Interaction of electrons with cisplatin and the subsequent effect on DNA damage: a density functional theory study

Abstract

Cisplatin, Pt(NH₃)₂Cl₂, is a leading chemotherapeutic agent that has been widely used for various cancers. Recent experiments show that combining cisplatin and electron sources can dramatically enhance DNA damage and the cell-killing rate and, therefore, is a promising way to overcome the side effects and the resistance of cisplatin. However, the molecular mechanisms underlying this phenomenon are not clear yet. By using density functional theory calculations, we confirm that cisplatin can efficiently capture the prehydrated electrons and then undergo dissociation.
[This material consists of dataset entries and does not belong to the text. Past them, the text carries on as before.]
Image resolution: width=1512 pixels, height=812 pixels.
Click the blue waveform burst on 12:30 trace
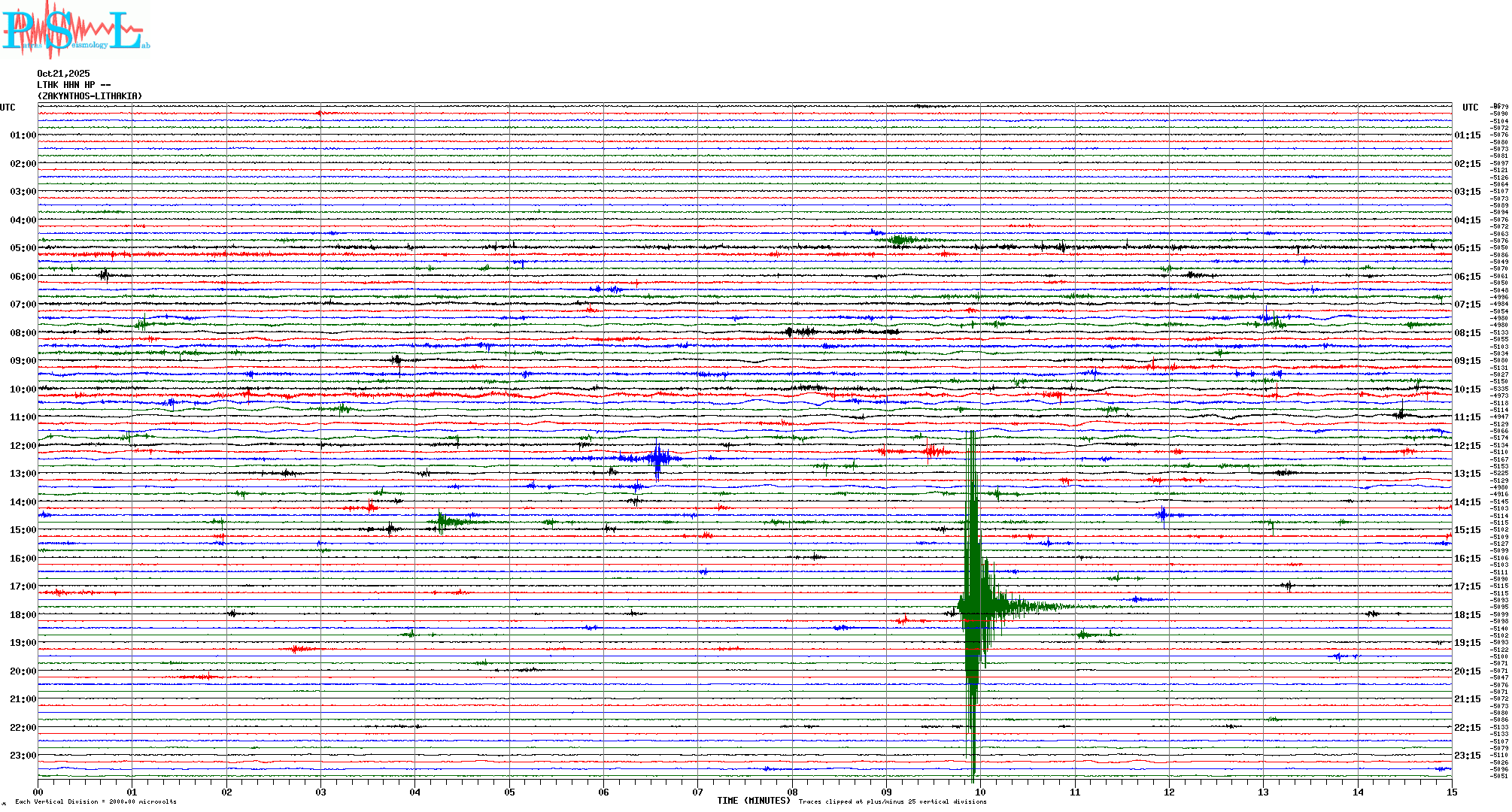click(x=658, y=458)
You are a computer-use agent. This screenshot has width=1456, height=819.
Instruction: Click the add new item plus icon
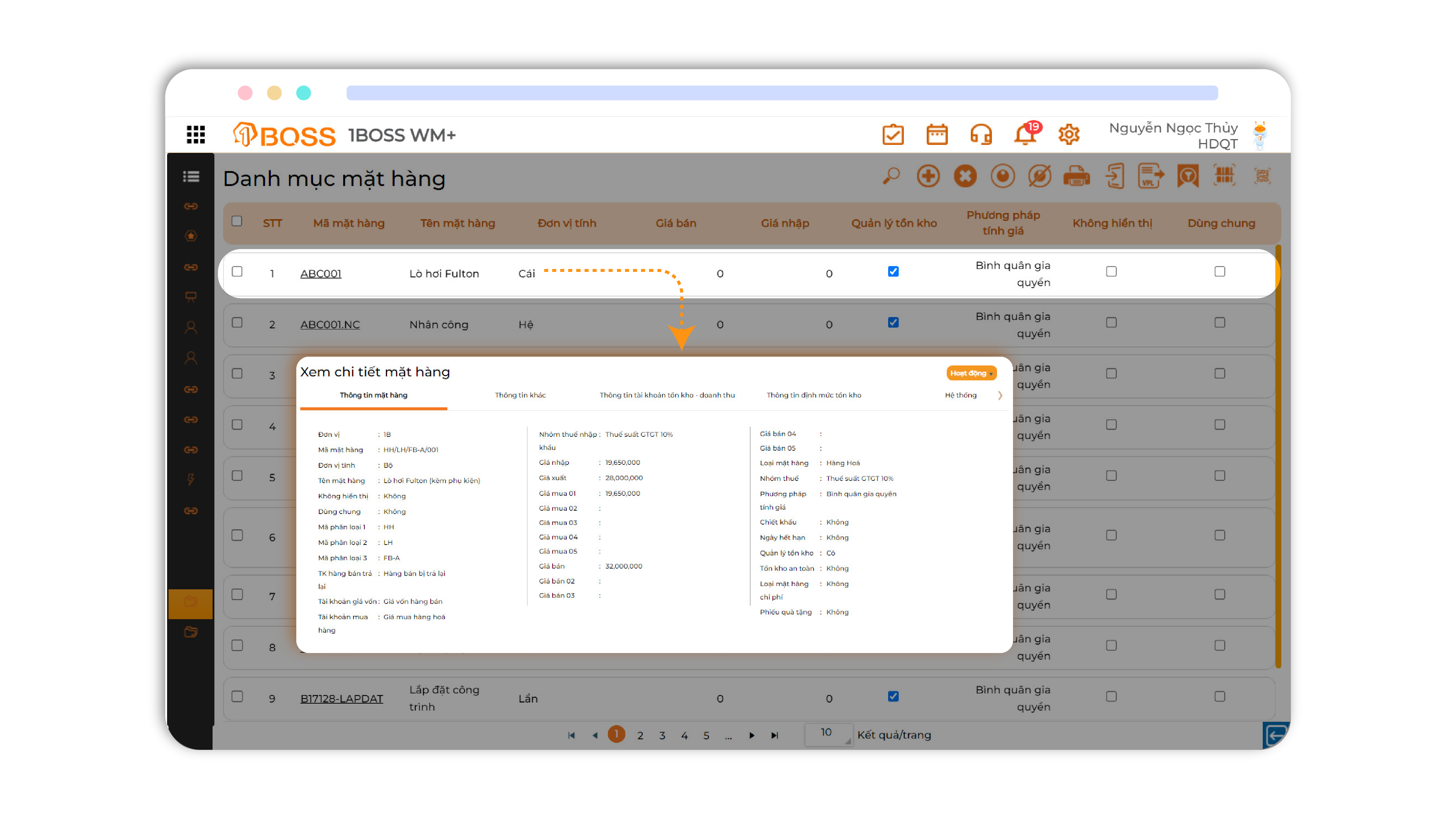click(x=928, y=176)
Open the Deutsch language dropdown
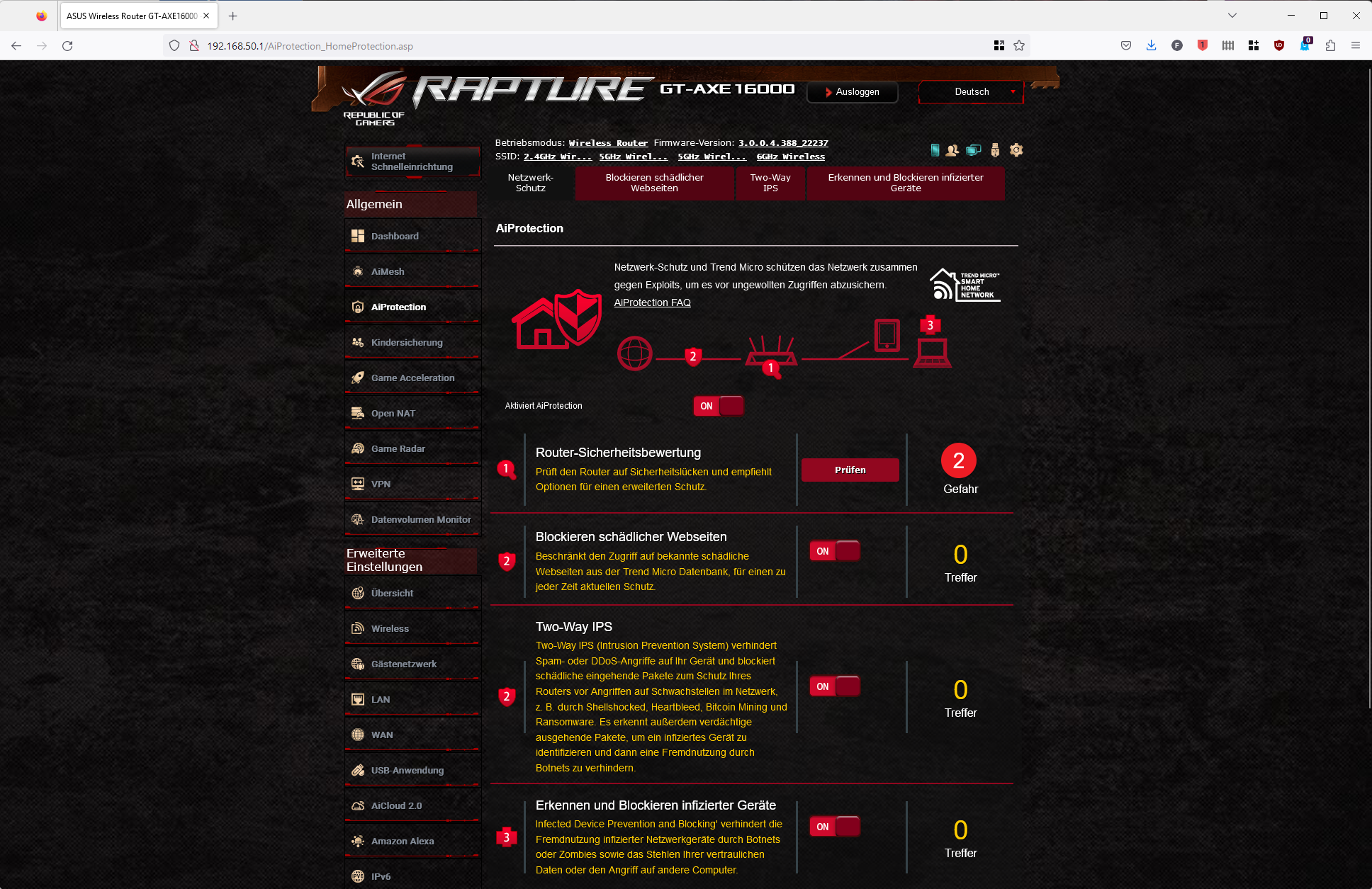This screenshot has width=1372, height=889. (x=972, y=92)
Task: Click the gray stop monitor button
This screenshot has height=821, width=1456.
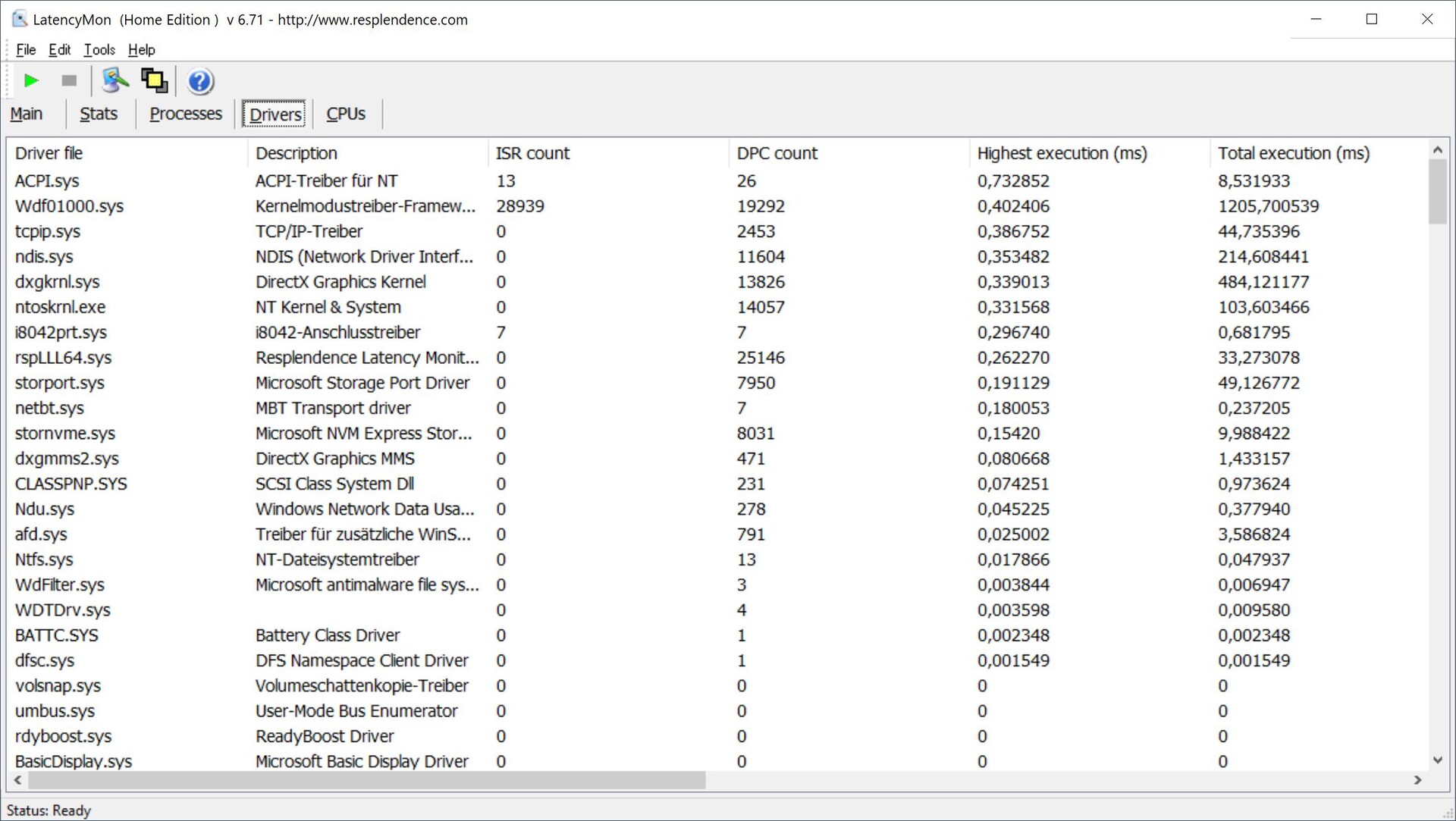Action: (69, 80)
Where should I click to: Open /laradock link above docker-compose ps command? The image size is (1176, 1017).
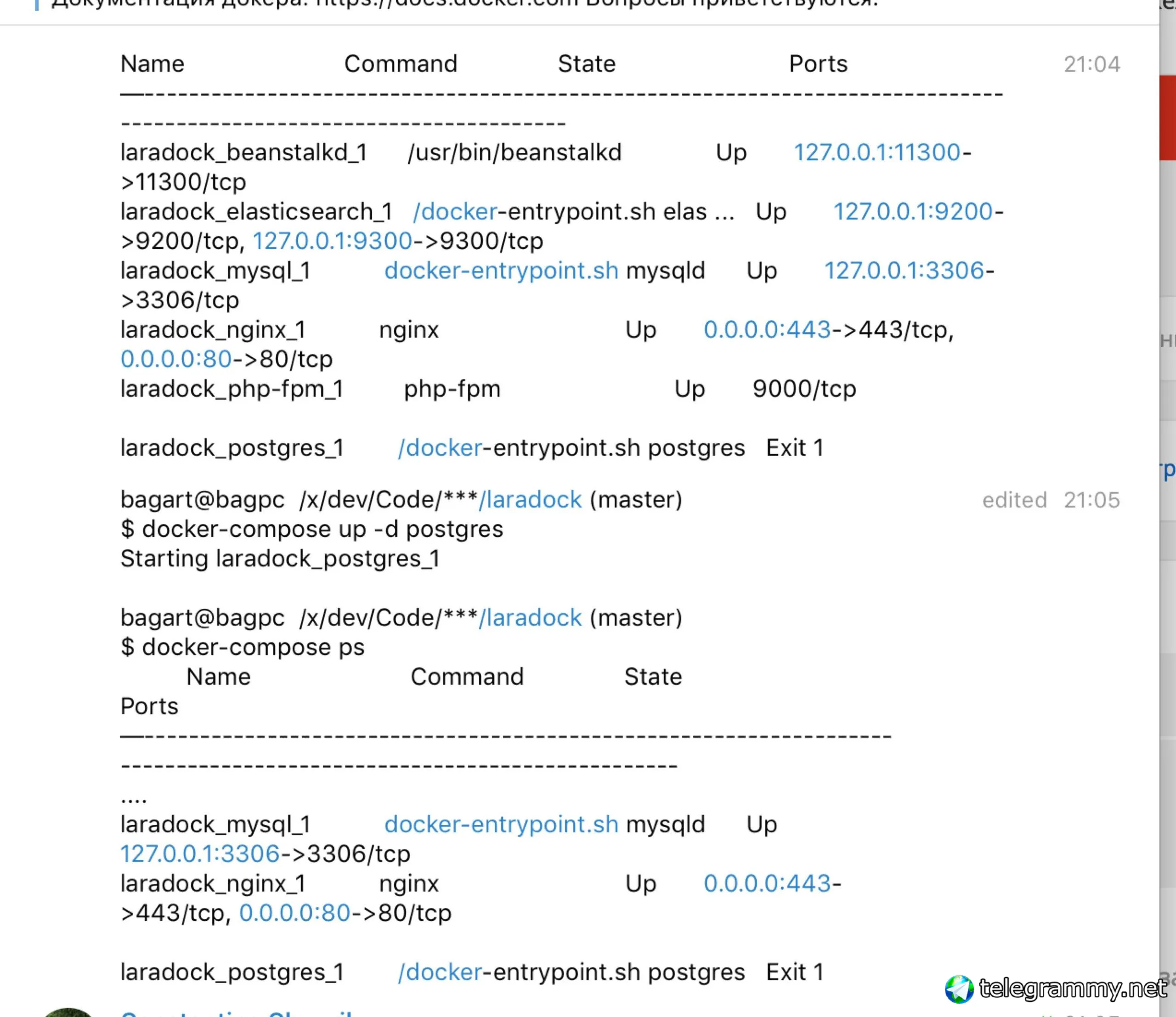coord(530,617)
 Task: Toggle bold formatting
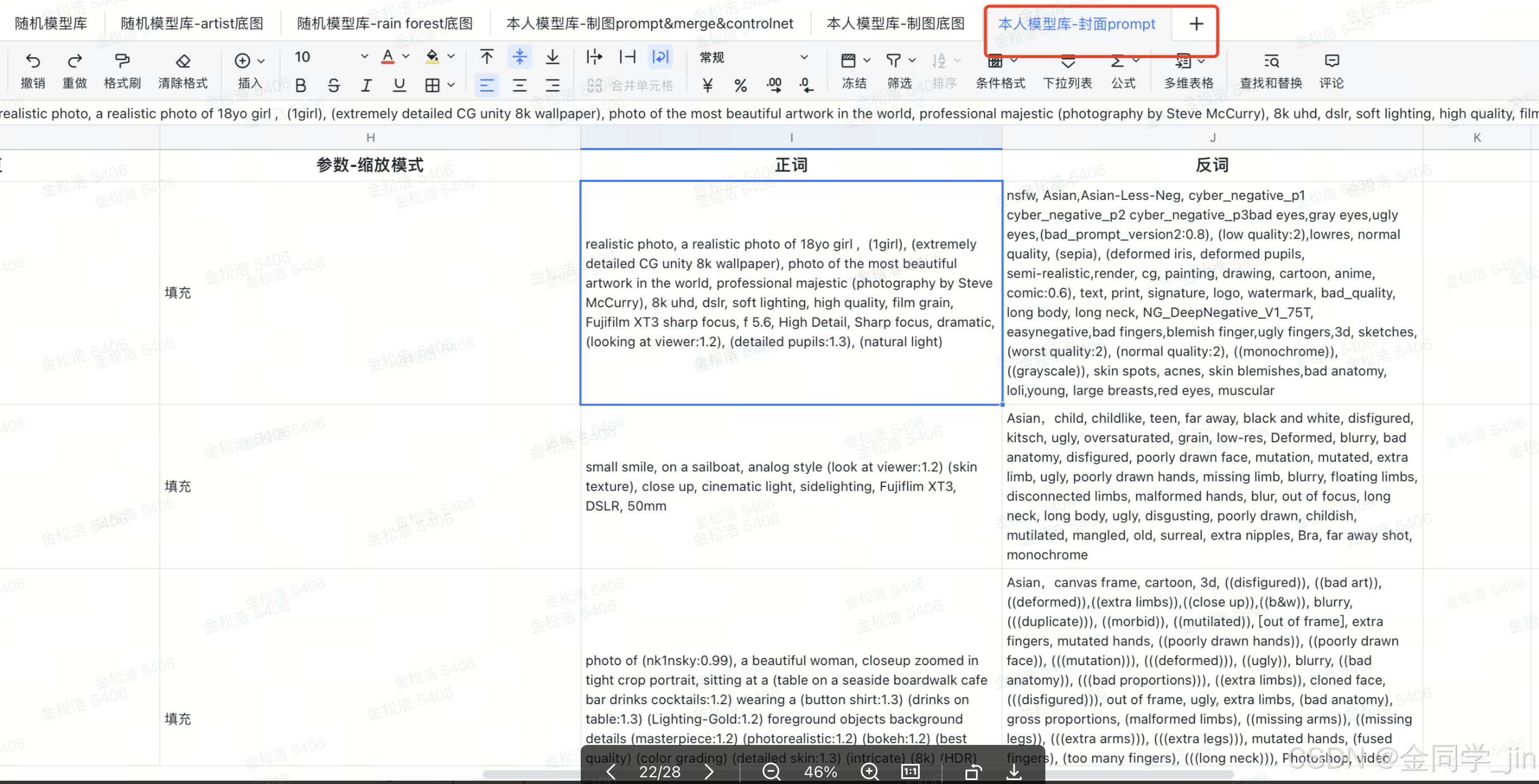(300, 85)
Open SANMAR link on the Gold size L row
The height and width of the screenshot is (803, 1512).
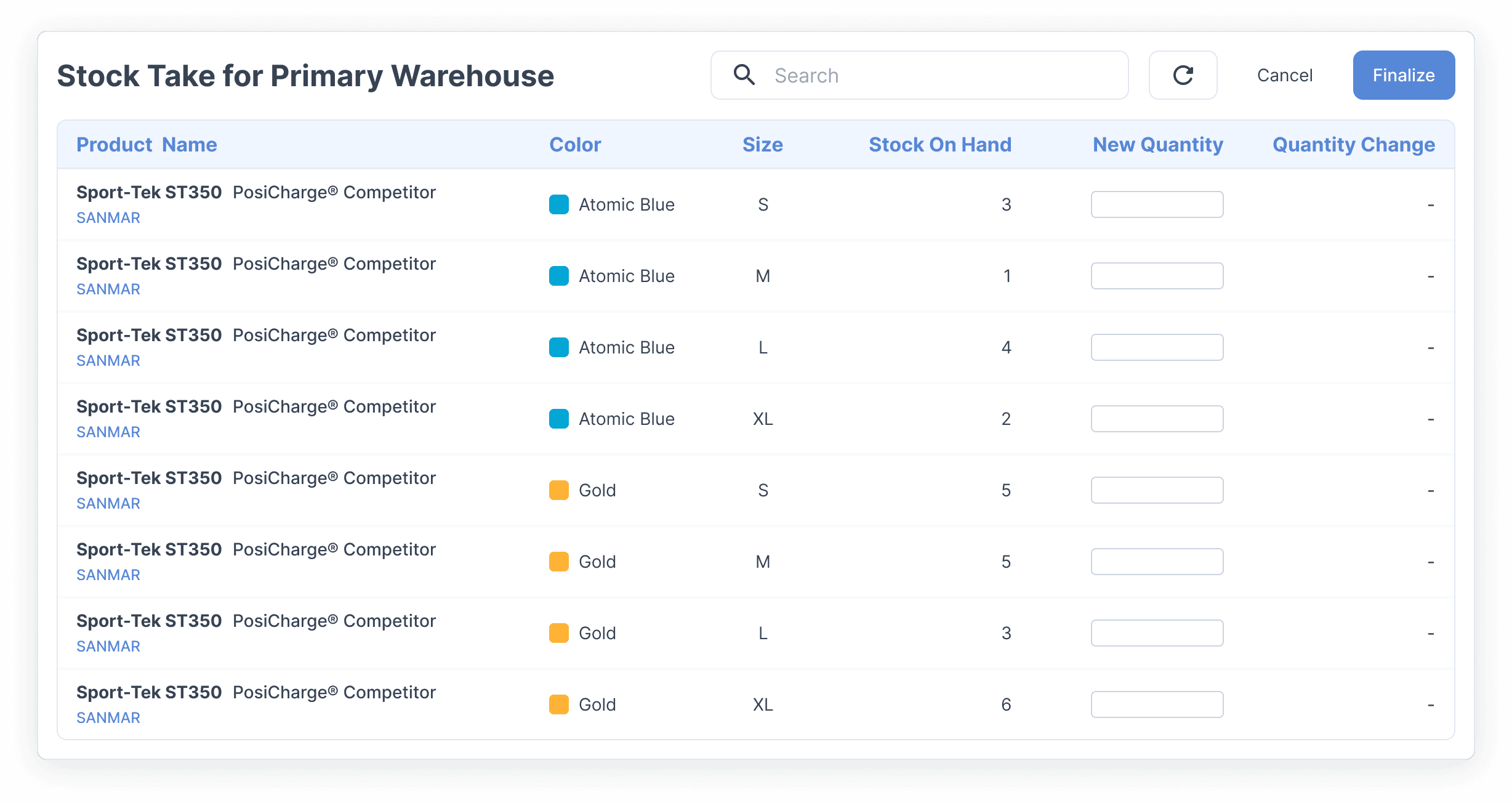pyautogui.click(x=108, y=645)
The first electron attachment triggers a spontaneous departure of the chloride ion, forming a T-shaped [Pt(NH₃)₂Cl]˙ neutral radical, whereas the second electron attachment leads to a spontaneous departure of ammine, forming a linear [Pt(NH₃)Cl]⁻ anion. We further recognize that the one-electron reduced product [Pt(NH₃)₂Cl]˙ is extremely harmful to DNA. It can abstract hydrogen atoms from the C–H bonds of the ribose moiety and the methyl group of thymine, which in turn leads to DNA strand breaks and cross-link lesions. The activation energies of these hydrogen abstraction reactions are relatively small compared to the hydrolysis of cisplatin, a prerequisite step in the normal mechanism of action of cisplatin. These results rationalize the improved cytotoxicity of cisplatin by supplying electrons. Although the biological effects of the two-electron reduced product [Pt(NH₃)Cl]⁻ are not clear at this stage, our calculations indicate that it might be protonated by the surrounding water.